President Donald Trump, who has berated Beijing over its handling of the coronavirus outbreak and has made anti-China rhetoric an increasing theme of his reelection message, said Thursday his administration would come down hard against any attempt by China to gain more control over the ex-British colony.
"Nobody knows yet" the details of China's plan or what it intends to do, he said. But "if it happens we'll address that issue very strongly," Trump said, without specifying potential U.S. actions. However, Democratic and Republican U.S. senators said they would consider introducing legislation to impose sanctions on Chinese officials.
"A further crackdown from Beijing will only intensify the Senate’s interest in re-examining the U.S.-China relationship," U.S. Senate Majority Leader Mitch McConnell, a Republican, said in a statement. Morgan Ortagus, a spokeswoman for the U.S. State Department, said any move by China to impose legislation that did not reflect the will of the people would be highly destabilizing and met with strong U.S. condemnation.

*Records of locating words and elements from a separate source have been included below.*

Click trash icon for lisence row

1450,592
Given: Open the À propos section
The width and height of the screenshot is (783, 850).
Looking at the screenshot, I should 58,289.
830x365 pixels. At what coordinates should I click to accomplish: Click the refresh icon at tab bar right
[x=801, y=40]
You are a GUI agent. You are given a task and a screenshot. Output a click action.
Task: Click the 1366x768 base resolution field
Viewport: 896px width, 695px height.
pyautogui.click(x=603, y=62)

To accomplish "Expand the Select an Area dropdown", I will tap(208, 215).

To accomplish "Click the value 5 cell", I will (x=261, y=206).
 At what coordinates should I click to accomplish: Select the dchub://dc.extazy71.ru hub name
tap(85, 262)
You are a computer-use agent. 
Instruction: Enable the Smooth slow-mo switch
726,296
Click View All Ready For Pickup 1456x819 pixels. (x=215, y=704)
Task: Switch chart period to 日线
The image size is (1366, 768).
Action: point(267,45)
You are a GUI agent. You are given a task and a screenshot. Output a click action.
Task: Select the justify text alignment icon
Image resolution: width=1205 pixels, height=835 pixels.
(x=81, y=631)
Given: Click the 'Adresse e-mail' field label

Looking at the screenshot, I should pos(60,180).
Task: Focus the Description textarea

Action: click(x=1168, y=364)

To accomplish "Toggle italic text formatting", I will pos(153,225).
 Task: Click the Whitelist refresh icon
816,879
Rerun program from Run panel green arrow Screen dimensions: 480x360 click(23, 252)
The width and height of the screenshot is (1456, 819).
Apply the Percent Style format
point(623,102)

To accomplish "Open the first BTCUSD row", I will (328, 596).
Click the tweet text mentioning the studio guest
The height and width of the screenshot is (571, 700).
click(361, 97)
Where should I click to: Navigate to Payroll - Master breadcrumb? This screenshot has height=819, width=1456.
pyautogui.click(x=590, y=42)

"The decision to bypass Hong Kong's well-established legislative processes and ignore the will of the people of Hong Kong would be a death knell for the high degree of autonomy Beijing promised for Hong Kong," Secretary of State Mike Pompeo said in a statement on Friday.
Allen Carlson, an expert on Chinese politics at Cornell University, said China's move to adopt the law is consistent with the Chinese government’s approach to areas it considers restive – and claims as part of its national territory – such as Tibet and Xinjiang, an autonomous region in China's far west that has had a long history of discord between the authorities in Beijing and indigenous ethnic Uighurs, a Muslim population.
More than a million Muslims have been detained and persecuted in China's Xinjiang Province, according to human rights groups. China disputes the allegations.
"Such an approach will likely cement Chinese control over each of these contested areas, but also solidify opposition to such rule in a manner that will then generate further instability, and, cast a dark shadow over all of China in the years to come," Carlson said.
News that China intends to impose the national security law on Hong Kong sent the city's benchmark stock index tumbling Friday. The Hang Seng index closed down 5.6%, marking its worst one-day performance in nearly five years. Investors were concerned over what the policy action could mean for the Asian financial hub's future. Trump's harsh rhetoric on China was also pressuring sentiment on Wall Street.
Still, Andy Mok, a fellow at the Center for China and Globalization, a public policy think tank based in Beijing, said the measures unveiled by China "address a significant danger facing Hong Kong." Chinese officials and state-owned media have previously accused the U.S. of meddling in its affairs in Hong Kong for ideological reasons.
"The disruption and economic loss caused by foreign-instigated rioting last year was considerable and cannot be allowed to continue," he said.
"By tackling the problem at the (National People's Congress) China has demonstrated its commitment to honoring its commitment to 'one country, two systems' while acting decisively to counter the threats to Hong Kong."